Now, twenty-two years later, Cormac lay in the familiar bed in the attic and held on to Memetosia’s remarkable gift, tormented by questions he could not answer.
When the time is right, use them.
How? For what? How would he know the right time? Why was a Miami Midewiwin priest in league with a Huron enemy? And why had Genevieve Lydius, who had been a friend all his life, betrayed him? Finally he slept. And the
Anishinabeg
part of himself dreamed.
A field of snow, utterly white with no mark upon it anywhere, and soaring above the snow a hawk, silent and beautiful. Very high. Then blood appeared on the snow, a river of crimson cutting a jagged path across the pure white. The hawk followed the river of blood until it led to a vast group of birds that remained on the ground, in a patch of snow untouched by the crimson stain, sheltering their heads beneath their wings. A bear as white as the snow appeared on the
horizon and loped toward the birds. The hawk plummeted downward like a streak of lightning, talons extended. The birds rose into the sky in a great fluttering of wings and cries as the hawk attacked the bear, tearing at it with its beak and claws. The other birds hovered above the bear’s head and waited. Then a white wolf emerged from the trees and approached them.

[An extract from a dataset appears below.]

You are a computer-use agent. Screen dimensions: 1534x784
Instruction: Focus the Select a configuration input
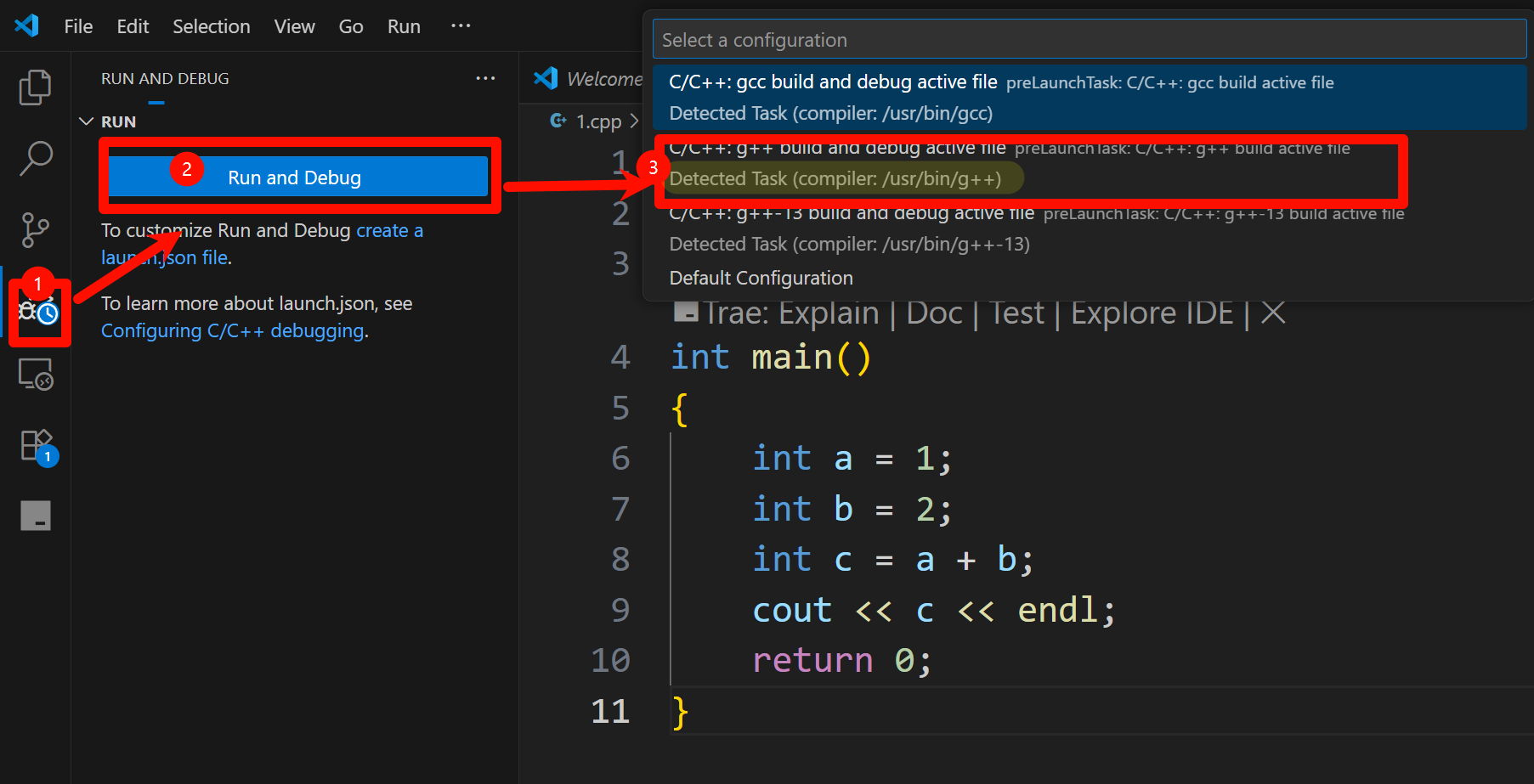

One moment Quent was asleep, the next he was awake. He did not move and the sound of his breathing did not change. He merely came to immediate consciousness with the knowledge that he was not alone. Slowly, with great care, he opened his eyes.
The light had changed. He had not drawn the heavy curtains across the open window and the blackness of night was paling to a gray false dawn. Quent moved one hand slowly beneath the sheet that was his only covering and found the dirk beneath his pillow. He heard nothing, but he knew the intruder was coming closer. Fine, he was ready.
“Quent, it’s me. I know you’re awake.”
“Well, I wasn’t, but I am now.” He saw Corm’s tall, spare frame move past the window and approach the foot of the bed. “What’s the matter?”
“I have to leave.”
“But you just got here. Where are you going?”
“North. To Singing Snow. I have to go right away.”
“You had a dream.” Nothing else could have happened in the few hours since they’d parted. Cormac admitted that was so, and told him the events of the dream. “And you’re the
wabnum,
the white wolf,” Quent said. He had spent too long with the Potawatomi not to understand.
“I think so, since it’s my totem.”
“Your dream, too. But my totem’s
wabnum,
as well. You want me to go with you? If something’s wrong at Singing Snow I—”
“No, not now. Your place is here for as much time as your father has left. If I need you, I’ll send word. But there is something …”
“What?”
“I want you to take care of Nicole.”
“Of course.” His belly knotted; by giving her into his care Corm had made it impossible for him to compete for her affection.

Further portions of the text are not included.